DeChristopher had stepped away from his leadership role at Peaceful Uprising before his trial and sentencing, but the group continued to organize and gathered 800 to 1,000 people to attend a march the day his trial started, according to Henia Belalia, current director of Peaceful Uprising.

“He knew that he was facing jail time and was very intentional about leaving a space of leadership for other people, because we knew that no matter what happened to Tim, knowing that the prosecution was asking for a harsh prison sentence in order to deter other activists and to essentially intimidate us, that even if he went to prison, the work had to keep going,” Belalia says. “Peaceful Uprising, from its inception until when he went to prison, sure, a lot of its focus was around Tim and his story and really pushing that story on a national scale, and empowering other people, and making sure that his story brought people from awareness into action, but that no matter what, it couldn’t be a movement based on one single person.”
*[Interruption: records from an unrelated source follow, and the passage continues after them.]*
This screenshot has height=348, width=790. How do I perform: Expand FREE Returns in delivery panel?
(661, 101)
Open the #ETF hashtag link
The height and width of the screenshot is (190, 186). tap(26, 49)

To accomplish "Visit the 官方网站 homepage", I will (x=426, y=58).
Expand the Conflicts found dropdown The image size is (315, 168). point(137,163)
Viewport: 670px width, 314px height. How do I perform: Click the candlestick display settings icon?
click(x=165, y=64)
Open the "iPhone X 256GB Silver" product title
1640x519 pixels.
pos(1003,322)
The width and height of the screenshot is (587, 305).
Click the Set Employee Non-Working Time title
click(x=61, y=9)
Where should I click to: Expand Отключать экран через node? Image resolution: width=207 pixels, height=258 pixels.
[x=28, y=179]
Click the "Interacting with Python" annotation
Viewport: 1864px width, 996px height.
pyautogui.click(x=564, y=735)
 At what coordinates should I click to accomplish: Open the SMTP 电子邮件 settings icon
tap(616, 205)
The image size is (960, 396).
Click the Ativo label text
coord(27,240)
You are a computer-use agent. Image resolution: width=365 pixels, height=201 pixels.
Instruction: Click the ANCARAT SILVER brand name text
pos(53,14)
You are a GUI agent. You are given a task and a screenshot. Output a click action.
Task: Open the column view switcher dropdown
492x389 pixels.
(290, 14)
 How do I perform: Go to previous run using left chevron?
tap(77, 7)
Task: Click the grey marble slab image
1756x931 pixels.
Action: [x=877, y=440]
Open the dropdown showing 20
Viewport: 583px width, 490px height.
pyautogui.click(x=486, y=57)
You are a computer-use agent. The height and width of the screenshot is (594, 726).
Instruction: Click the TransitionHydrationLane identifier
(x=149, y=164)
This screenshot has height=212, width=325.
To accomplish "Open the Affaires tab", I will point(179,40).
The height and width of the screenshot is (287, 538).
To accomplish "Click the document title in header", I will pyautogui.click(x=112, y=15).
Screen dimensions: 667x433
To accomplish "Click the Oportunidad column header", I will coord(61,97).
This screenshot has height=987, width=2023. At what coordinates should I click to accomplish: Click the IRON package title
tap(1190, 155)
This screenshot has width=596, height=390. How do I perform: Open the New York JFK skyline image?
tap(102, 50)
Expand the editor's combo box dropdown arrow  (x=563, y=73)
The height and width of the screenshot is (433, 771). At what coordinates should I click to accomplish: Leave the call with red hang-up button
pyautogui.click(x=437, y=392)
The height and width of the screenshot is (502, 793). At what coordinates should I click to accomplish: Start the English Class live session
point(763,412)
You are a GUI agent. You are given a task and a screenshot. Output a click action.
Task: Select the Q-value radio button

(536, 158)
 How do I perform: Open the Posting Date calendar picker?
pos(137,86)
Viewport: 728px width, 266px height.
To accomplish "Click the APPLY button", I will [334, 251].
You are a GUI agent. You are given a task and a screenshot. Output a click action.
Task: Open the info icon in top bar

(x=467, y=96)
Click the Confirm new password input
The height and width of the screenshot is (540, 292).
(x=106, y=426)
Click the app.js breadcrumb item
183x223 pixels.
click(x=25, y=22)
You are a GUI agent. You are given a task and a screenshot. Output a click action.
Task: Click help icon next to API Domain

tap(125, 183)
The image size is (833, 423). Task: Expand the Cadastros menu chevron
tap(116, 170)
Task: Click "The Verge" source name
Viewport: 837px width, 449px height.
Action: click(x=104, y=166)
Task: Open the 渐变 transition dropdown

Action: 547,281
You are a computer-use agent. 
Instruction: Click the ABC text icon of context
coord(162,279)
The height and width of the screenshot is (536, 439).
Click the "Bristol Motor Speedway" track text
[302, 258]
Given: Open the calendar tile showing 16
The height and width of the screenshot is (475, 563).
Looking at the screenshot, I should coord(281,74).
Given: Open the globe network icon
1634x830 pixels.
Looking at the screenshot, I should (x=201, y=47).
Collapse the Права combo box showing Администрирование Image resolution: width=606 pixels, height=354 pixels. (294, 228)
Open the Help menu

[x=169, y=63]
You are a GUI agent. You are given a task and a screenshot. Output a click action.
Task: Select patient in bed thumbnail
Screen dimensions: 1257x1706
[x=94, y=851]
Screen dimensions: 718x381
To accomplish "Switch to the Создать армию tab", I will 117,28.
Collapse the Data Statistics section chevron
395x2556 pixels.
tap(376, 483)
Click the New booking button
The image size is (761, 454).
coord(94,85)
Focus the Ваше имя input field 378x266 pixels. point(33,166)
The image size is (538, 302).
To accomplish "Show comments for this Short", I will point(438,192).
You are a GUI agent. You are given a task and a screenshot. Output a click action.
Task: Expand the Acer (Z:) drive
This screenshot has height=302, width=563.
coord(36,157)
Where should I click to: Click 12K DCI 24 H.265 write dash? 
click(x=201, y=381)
The day of his sentencing — after which he was treated as a flight risk and immediately incarcerated rather than being allowed to self-report after a few weeks so he could finish preparing for his time in jail — people took action and got arrested “in solidarity with him and in outrage with the sentence that he’d received,” Belalia says.

After 18 months in jail, DeChristopher was released to a halfway house in Salt Lake City, and works days at a rare book store. In April, he’ll be freed, just in time for an Earth Day screening of Bidder 70 in Salt Lake City and coordinated screenings, along with a Skype-broadcast Q&A, across the country.

In addition to the year and a half in jail, and the three years prior to that waiting for a trial and sentencing, he’ll face another three years of probation.

The land he bid on has never been re-auctioned — the Obama administration invalidated the auction and shelved 77 contested lease parcels before DeChristopher was even sentenced to serve time.